Einstellungsuntersuchung vor Verbeamtung - Hohe Medikamentenkosten ein Hindernis?

Themen speziell für Landes- und Kommunalbeamte

Moderator: Moderatoren

Sommer.heinz
Beiträge: 1
Registriert: 05.06.2022 21:07
Behörde:

Einstellungsuntersuchung vor Verbeamtung - Hohe Medikamentenkosten ein Hindernis?

Beitrag von Sommer.heinz »

Hallo in die Runde,

bei mir steht im Verwaltungsdienst demnächst eine Verbeamtung an, wobei aber eine Schuppenflechte vorliegt, die sich zuletzt verschlimmert hat.

Mein Hautarzt hat daher eine Behandlung mit neuen hochwirksamen, aber leider sehr teuren Präparaten angeregt. Die Kosten würde die GKV wohl übernehmen. Es ist zu erwarten, dass sich damit der Zustand meiner Haut deutlich verbessert. Allerdings wäre definitiv eine dauerhafte Behandlung notwendig.

Ich bin nun ziemlich unsicher, was ich tun soll. Zwar dürfte das Präparat meiner Gesundheit dienlich sein und damit die Wahrscheinlichkeit einer vorzeitigen Dienstunfähigkeit klar senken. Jedoch müsste mein Dienstherr dann jährlich hohe Kosten über die Beihilfe tragen.

Meine Frage wäre somit: Würde der Amtsarzt vermutlich eher die Aussicht auf eine wirksame Therapie bewerten und die weiteren gesundheitlichen Entwicklungen über die nächsten Monate verfolgen oder könnte die Verbeamtung womöglich gerade aufgrund des Kostenrisikos infolge der dauerhaft einzunehmenden teuren Medikamente abgelehnt werden?

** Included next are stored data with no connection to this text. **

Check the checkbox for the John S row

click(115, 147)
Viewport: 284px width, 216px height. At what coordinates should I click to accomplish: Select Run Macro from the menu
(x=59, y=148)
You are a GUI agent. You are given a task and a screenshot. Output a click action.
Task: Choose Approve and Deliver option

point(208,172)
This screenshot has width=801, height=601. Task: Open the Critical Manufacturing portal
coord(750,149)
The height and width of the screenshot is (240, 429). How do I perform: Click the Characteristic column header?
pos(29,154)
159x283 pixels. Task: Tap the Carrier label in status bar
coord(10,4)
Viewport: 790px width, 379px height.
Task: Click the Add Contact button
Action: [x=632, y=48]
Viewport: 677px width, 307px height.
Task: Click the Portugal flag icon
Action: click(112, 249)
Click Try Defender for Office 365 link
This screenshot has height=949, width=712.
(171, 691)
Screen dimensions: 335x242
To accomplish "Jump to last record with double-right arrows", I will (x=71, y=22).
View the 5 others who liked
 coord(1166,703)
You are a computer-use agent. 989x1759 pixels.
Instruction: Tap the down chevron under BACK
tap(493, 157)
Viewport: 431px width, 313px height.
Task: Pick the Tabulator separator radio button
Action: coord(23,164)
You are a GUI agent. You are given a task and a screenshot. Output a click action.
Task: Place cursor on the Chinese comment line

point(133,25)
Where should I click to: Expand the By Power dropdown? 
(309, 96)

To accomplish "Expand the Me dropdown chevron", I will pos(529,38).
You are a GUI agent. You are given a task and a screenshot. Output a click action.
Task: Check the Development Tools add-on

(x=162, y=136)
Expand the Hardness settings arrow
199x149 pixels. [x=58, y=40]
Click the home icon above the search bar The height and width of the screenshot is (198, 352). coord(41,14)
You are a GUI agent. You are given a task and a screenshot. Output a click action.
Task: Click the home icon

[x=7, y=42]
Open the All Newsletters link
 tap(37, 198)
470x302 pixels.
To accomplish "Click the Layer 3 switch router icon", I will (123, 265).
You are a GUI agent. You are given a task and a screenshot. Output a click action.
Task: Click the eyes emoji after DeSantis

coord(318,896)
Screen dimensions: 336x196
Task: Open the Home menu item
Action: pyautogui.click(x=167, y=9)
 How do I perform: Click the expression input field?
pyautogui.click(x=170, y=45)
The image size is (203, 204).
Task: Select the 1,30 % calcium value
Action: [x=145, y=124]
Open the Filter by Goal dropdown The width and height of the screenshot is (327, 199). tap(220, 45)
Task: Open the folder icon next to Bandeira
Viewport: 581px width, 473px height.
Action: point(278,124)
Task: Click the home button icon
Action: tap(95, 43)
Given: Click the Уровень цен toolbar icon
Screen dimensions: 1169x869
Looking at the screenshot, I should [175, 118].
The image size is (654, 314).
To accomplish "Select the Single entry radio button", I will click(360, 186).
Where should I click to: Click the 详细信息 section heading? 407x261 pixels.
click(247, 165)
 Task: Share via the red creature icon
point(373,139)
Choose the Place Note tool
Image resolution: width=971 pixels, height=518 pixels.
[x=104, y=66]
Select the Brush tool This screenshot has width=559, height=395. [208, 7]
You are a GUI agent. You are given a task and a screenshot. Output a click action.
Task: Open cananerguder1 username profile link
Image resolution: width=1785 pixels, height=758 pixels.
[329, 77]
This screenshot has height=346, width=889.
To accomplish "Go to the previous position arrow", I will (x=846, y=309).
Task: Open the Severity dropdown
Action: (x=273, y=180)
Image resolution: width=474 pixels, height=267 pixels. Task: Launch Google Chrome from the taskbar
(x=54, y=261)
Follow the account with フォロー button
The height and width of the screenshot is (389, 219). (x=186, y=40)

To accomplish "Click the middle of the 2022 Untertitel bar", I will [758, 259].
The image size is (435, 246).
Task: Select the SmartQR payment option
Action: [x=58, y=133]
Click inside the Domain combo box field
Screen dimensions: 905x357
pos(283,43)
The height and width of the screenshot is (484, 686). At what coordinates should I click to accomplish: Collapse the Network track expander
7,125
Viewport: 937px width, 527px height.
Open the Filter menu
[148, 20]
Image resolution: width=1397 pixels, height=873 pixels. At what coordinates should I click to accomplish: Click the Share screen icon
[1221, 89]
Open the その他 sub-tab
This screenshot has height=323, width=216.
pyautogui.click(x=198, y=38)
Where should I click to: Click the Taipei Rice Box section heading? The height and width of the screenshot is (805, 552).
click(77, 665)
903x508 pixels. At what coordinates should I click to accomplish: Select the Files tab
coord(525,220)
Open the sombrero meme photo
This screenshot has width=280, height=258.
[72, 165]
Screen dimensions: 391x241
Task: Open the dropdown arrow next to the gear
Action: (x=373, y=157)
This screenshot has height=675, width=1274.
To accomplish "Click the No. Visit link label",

Ein echtes Dilemma für mich, da die bisherigen Verordnungen nicht mehr helfen, während ich nicht weiß, ob man im derzeitigen, für mich klar verschlechterten Zustand meiner Haut ohne weitere ärztliche Maßnahmen ein Problem sehen würde. Dazu ist zu sagen, dass ich bereits bei der Einstellung als Angestellter beim Amtsarzt war, so dass man den Hautzustand von damals natürlich kennt.

Ich hoffe, dass mir hier jemand mit Erfahrungswerten in solchen Fällen weiterhelfen kann, damit ich entscheiden kann, ob ich lieber nach anderen medizinischen Optionen Ausschau halten sollte, ohne zu wissen, ob auch diese so wirken würden wie die o.g. Präparate laut zahlreichen Studien. Insoweit würde mich interessieren, ob auch Kostenerwägungen im Hinblick auf notwendige, medizinisch wirksame Therapien einen Ausschlussgrund für die Verbeamtung bilden können. Vielleicht gibt es hierzu Richtlinien.

Mir ist bei all dem bewusst, dass jeder Amtsarzt immer eine Ermessensentscheidung treffen muss.
Zuletzt geändert von Sommer.heinz am 05.06.2022 21:52, insgesamt 2-mal geändert.
Pipapo
Beiträge: 760
Registriert: 26.03.2020 08:30
Behörde:

Re: Einstellungsuntersuchung vor Verbeamtung - Hohe Medikamentenkosten ein Hindernis?

Beitrag von Pipapo »

Ein Amtsarzt urteilt über deinen Gesundheitszustand und nicht über irgendwelche Behandlungskosten.